[start DOCUMENT EXTRACT]

Lindley’s reputation as a skilled and amazingly inventive master of virtually every stringed instrument helped land him a job with Browne in 1971, and that connection has lasted three decades. His affiliation with one of the 1970s’ biggest performers also allowed him to branch out to do session work with various parties in the music scene, including work with Warren Zevon, Linda Ronstadt, Crosby, Stills and Nash and Rod Stewart, as well as guest spots on albums by everyone from Iggy Pop to Bob Dylan.

He also enjoyed success with his own 1980s reggae-influenced rock band El Rayo-X (“Mercury Blues” still appears on radio from time to time).

With a lifelong love of international music, Lindley and fellow guitar eccentric Henry Kaiser traveled to Madagascar in 1991 to record six albums of indigenous music; the experience served to change Lindley’s musical directions and he’s concentrated on a more worldly sound ever since, including six years of work with Jordanian-born percussionist Hani Naser.

His most recent world music experiments have linked him with Ingram, a Madison, Wisc.-born drumming sensation who’s worked with Browne, Sheryl Crowe, Blues Traveler, Tracey Chapman and Art Garfunkel

Lindley’s also set an important precedent in the music business by managing the release of his own bootleg albums – even going so far as adding a note in his CDs asking anyone who’s ever uploaded his music from the Internet to send him $5 (the strategy, amazingly enough, apparently produces a few handfuls of fivers when he greets fans at every show).

The San Francisco Chronicle described Twango Bango III as further evidence of Lindley and Ingram’s surreal approach to music: “old time blues played on the banjo and set to a reggae beat; rip-snorting ZZ Top-style barbecue rock, backwoods Cajun with Middle Eastern motifs, and a nutty, self-effacing number called “When A Guy Gets Boobs.'”

Lindley and Ingram play at 7 p.m. tonight at State Bridge. State Bridge’s upcoming schedule includes an appearance 4 p.m. Sunday by bluegrassers Mary and Mars (featuring the original mandolin player for the Dixie Chicks). July will also feature shows by the ReBirth Brass Band, Little Hercules and Melvin Seals and the Jerry Garcia Band.

[end DOCUMENT EXTRACT]

#### [EXERCISE SET]
1 > List every performer or group the article about Lindley says Ingram has worked with.
2 > From the article about Lindley, extract the passage between "The San Francisco" and "Jerry Garcia Band.", inclusive.
The data after this article comes from a separate, unrelated source.

[start DATASET CONTENT]

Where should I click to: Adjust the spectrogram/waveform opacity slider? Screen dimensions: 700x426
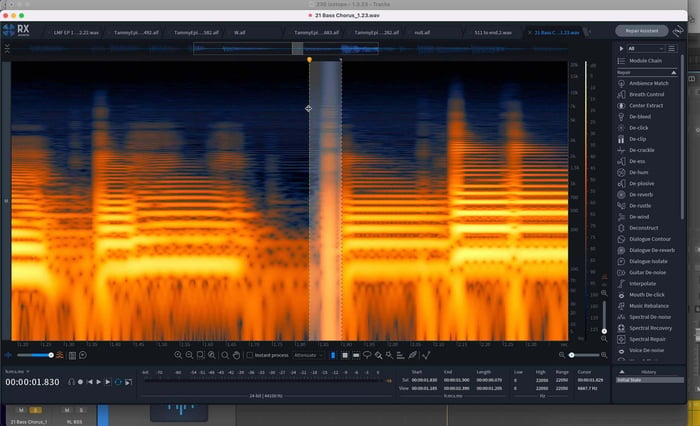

[end DATASET CONTENT]

#### [SOLVED PROBLEMS]
1 > Browne, Sheryl Crowe, Blues Traveler, Tracey Chapman, Art Garfunkel

2 >
The San Francisco Chronicle described Twango Bango III as further evidence of Lindley and Ingram’s surreal approach to music: “old time blues played on the banjo and set to a reggae beat; rip-snorting ZZ Top-style barbecue rock, backwoods Cajun with Middle Eastern motifs, and a nutty, self-effacing number called “When A Guy Gets Boobs.'”

Lindley and Ingram play at 7 p.m. tonight at State Bridge. State Bridge’s upcoming schedule includes an appearance 4 p.m. Sunday by bluegrassers Mary and Mars (featuring the original mandolin player for the Dixie Chicks). July will also feature shows by the ReBirth Brass Band, Little Hercules and Melvin Seals and the Jerry Garcia Band.